Items from a data source:

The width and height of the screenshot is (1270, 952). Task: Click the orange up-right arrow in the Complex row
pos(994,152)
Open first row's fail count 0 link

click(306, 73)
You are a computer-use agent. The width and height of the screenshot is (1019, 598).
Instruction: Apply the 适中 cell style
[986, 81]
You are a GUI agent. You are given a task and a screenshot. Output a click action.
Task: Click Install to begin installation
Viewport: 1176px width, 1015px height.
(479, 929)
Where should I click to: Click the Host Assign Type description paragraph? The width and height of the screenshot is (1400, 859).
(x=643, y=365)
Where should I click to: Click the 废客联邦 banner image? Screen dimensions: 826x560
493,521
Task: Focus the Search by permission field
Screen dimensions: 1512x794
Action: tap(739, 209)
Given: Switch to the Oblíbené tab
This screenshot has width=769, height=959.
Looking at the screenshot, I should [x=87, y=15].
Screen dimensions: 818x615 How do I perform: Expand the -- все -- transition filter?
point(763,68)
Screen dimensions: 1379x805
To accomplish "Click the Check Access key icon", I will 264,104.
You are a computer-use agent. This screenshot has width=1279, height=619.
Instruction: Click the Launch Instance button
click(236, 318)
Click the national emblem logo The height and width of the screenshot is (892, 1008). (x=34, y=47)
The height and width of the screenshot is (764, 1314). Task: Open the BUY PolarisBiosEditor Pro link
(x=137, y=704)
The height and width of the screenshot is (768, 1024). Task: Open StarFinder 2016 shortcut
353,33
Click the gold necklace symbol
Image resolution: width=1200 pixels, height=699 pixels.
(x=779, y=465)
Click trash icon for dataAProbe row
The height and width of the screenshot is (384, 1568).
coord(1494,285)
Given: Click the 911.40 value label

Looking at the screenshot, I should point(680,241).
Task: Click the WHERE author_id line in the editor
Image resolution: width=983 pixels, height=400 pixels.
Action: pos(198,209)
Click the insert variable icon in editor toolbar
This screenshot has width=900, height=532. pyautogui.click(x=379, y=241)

### Assignment
The span to print begins at the line containing "Image resolution: width=983" and ends at the final line of the entries; print it exactly and print nothing else.

### Written response
Image resolution: width=983 pixels, height=400 pixels.
Action: pos(198,209)
Click the insert variable icon in editor toolbar
This screenshot has width=900, height=532. pyautogui.click(x=379, y=241)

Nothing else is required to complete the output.